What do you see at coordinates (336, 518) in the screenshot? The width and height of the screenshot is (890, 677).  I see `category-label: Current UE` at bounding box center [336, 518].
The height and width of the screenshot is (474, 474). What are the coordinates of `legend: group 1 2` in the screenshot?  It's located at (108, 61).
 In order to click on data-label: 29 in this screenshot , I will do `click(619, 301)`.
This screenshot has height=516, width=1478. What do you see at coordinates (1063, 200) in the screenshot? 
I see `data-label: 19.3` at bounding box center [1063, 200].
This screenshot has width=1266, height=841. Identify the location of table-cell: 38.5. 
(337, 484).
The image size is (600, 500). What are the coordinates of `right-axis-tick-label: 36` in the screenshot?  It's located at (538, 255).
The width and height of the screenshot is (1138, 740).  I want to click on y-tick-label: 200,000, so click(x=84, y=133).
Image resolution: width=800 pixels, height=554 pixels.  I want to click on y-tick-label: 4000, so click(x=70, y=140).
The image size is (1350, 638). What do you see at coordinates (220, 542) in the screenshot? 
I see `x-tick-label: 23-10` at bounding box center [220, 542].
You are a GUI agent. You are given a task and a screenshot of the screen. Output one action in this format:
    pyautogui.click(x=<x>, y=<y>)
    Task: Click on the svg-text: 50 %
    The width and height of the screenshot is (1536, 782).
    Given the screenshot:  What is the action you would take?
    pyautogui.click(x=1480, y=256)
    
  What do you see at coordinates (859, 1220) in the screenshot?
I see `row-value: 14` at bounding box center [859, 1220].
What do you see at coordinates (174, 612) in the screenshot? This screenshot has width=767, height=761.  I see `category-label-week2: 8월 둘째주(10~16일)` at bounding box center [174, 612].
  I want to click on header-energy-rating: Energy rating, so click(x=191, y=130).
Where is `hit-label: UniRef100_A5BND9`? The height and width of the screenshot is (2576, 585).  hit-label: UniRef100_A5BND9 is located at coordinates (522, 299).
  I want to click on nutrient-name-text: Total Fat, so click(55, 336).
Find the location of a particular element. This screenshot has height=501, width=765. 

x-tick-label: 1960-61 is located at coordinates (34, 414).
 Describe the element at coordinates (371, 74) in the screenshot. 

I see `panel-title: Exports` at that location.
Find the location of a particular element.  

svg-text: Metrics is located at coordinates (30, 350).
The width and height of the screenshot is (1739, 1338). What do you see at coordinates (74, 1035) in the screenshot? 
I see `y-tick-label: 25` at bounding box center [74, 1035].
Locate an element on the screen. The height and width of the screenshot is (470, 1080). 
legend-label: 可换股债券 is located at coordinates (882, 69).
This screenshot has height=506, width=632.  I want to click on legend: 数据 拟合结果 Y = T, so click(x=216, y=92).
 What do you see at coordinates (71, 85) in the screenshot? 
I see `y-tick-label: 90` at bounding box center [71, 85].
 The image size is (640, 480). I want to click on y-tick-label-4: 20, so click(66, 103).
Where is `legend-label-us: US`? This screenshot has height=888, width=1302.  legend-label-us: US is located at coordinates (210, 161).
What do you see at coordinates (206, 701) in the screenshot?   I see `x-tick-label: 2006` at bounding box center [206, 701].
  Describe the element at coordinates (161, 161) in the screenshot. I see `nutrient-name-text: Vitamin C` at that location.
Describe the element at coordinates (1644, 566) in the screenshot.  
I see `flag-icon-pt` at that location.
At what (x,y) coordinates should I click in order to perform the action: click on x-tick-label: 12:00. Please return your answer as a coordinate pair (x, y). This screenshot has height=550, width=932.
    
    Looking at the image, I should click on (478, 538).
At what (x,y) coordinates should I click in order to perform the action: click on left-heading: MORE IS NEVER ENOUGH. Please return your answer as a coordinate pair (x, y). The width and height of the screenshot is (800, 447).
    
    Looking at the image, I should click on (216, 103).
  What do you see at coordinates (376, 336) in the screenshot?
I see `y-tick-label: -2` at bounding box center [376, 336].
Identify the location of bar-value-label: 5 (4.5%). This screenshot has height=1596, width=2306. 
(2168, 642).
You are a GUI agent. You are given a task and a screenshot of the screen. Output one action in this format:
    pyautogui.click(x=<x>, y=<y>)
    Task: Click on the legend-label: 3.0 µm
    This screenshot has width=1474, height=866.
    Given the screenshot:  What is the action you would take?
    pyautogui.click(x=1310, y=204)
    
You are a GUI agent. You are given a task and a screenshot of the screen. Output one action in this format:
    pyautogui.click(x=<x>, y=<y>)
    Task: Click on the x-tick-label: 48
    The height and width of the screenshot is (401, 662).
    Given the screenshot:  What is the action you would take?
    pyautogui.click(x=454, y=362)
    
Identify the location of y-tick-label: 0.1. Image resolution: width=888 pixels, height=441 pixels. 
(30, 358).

» **Opdrachtvereisten**
Zet het materiaal hierboven regel voor regel uit als een JSON-lijst van strings, met voor elke regel één string. Laat lege regels weg.

» **Schriftelijk antwoord**
[
  "What do you see at coordinates (336, 518) in the screenshot? The width and height of the screenshot is (890, 677).  I see `category-label: Current UE` at bounding box center [336, 518].",
  "The height and width of the screenshot is (474, 474). What are the coordinates of `legend: group 1 2` in the screenshot?  It's located at (108, 61).",
  " In order to click on data-label: 29 in this screenshot , I will do `click(619, 301)`.",
  "This screenshot has height=516, width=1478. What do you see at coordinates (1063, 200) in the screenshot? ",
  "I see `data-label: 19.3` at bounding box center [1063, 200].",
  "This screenshot has width=1266, height=841. Identify the location of table-cell: 38.5. ",
  "(337, 484).",
  "The image size is (600, 500). What are the coordinates of `right-axis-tick-label: 36` in the screenshot?  It's located at (538, 255).",
  "The width and height of the screenshot is (1138, 740).  I want to click on y-tick-label: 200,000, so click(x=84, y=133).",
  "Image resolution: width=800 pixels, height=554 pixels.  I want to click on y-tick-label: 4000, so click(x=70, y=140).",
  "The image size is (1350, 638). What do you see at coordinates (220, 542) in the screenshot? ",
  "I see `x-tick-label: 23-10` at bounding box center [220, 542].",
  "You are a GUI agent. You are given a task and a screenshot of the screen. Output one action in this format:",
  "    pyautogui.click(x=<x>, y=<y>)",
  "    Task: Click on the svg-text: 50 %",
  "    The width and height of the screenshot is (1536, 782).",
  "    Given the screenshot:  What is the action you would take?",
  "    pyautogui.click(x=1480, y=256)",
  "  What do you see at coordinates (859, 1220) in the screenshot?",
  "I see `row-value: 14` at bounding box center [859, 1220].",
  "What do you see at coordinates (174, 612) in the screenshot? This screenshot has width=767, height=761.  I see `category-label-week2: 8월 둘째주(10~16일)` at bounding box center [174, 612].",
  "  I want to click on header-energy-rating: Energy rating, so click(x=191, y=130).",
  "Where is `hit-label: UniRef100_A5BND9`? The height and width of the screenshot is (2576, 585).  hit-label: UniRef100_A5BND9 is located at coordinates (522, 299).",
  "  I want to click on nutrient-name-text: Total Fat, so click(55, 336).",
  "Find the location of a particular element. This screenshot has height=501, width=765. ",
  "x-tick-label: 1960-61 is located at coordinates (34, 414).",
  " Describe the element at coordinates (371, 74) in the screenshot. ",
  "I see `panel-title: Exports` at that location.",
  "Find the location of a particular element.  ",
  "svg-text: Metrics is located at coordinates (30, 350).",
  "The width and height of the screenshot is (1739, 1338). What do you see at coordinates (74, 1035) in the screenshot? ",
  "I see `y-tick-label: 25` at bounding box center [74, 1035].",
  "Locate an element on the screen. The height and width of the screenshot is (470, 1080). ",
  "legend-label: 可换股债券 is located at coordinates (882, 69).",
  "This screenshot has height=506, width=632.  I want to click on legend: 数据 拟合结果 Y = T, so click(x=216, y=92).",
  " What do you see at coordinates (71, 85) in the screenshot? ",
  "I see `y-tick-label: 90` at bounding box center [71, 85].",
  " The image size is (640, 480). I want to click on y-tick-label-4: 20, so click(66, 103).",
  "Where is `legend-label-us: US`? This screenshot has height=888, width=1302.  legend-label-us: US is located at coordinates (210, 161).",
  "What do you see at coordinates (206, 701) in the screenshot?   I see `x-tick-label: 2006` at bounding box center [206, 701].",
  "  Describe the element at coordinates (161, 161) in the screenshot. I see `nutrient-name-text: Vitamin C` at that location.",
  "Describe the element at coordinates (1644, 566) in the screenshot.  ",
  "I see `flag-icon-pt` at that location.",
  "At what (x,y) coordinates should I click in order to perform the action: click on x-tick-label: 12:00. Please return your answer as a coordinate pair (x, y). This screenshot has height=550, width=932.",
  "    Looking at the image, I should click on (478, 538).",
  "At what (x,y) coordinates should I click in order to perform the action: click on left-heading: MORE IS NEVER ENOUGH. Please return your answer as a coordinate pair (x, y). The width and height of the screenshot is (800, 447).",
  "    Looking at the image, I should click on (216, 103).",
  "  What do you see at coordinates (376, 336) in the screenshot?",
  "I see `y-tick-label: -2` at bounding box center [376, 336].",
  "Identify the location of bar-value-label: 5 (4.5%). This screenshot has height=1596, width=2306. ",
  "(2168, 642).",
  "You are a GUI agent. You are given a task and a screenshot of the screen. Output one action in this format:",
  "    pyautogui.click(x=<x>, y=<y>)",
  "    Task: Click on the legend-label: 3.0 µm",
  "    This screenshot has width=1474, height=866.",
  "    Given the screenshot:  What is the action you would take?",
  "    pyautogui.click(x=1310, y=204)",
  "You are a GUI agent. You are given a task and a screenshot of the screen. Output one action in this format:",
  "    pyautogui.click(x=<x>, y=<y>)",
  "    Task: Click on the x-tick-label: 48",
  "    The height and width of the screenshot is (401, 662).",
  "    Given the screenshot:  What is the action you would take?",
  "    pyautogui.click(x=454, y=362)",
  "Identify the location of y-tick-label: 0.1. Image resolution: width=888 pixels, height=441 pixels. ",
  "(30, 358)."
]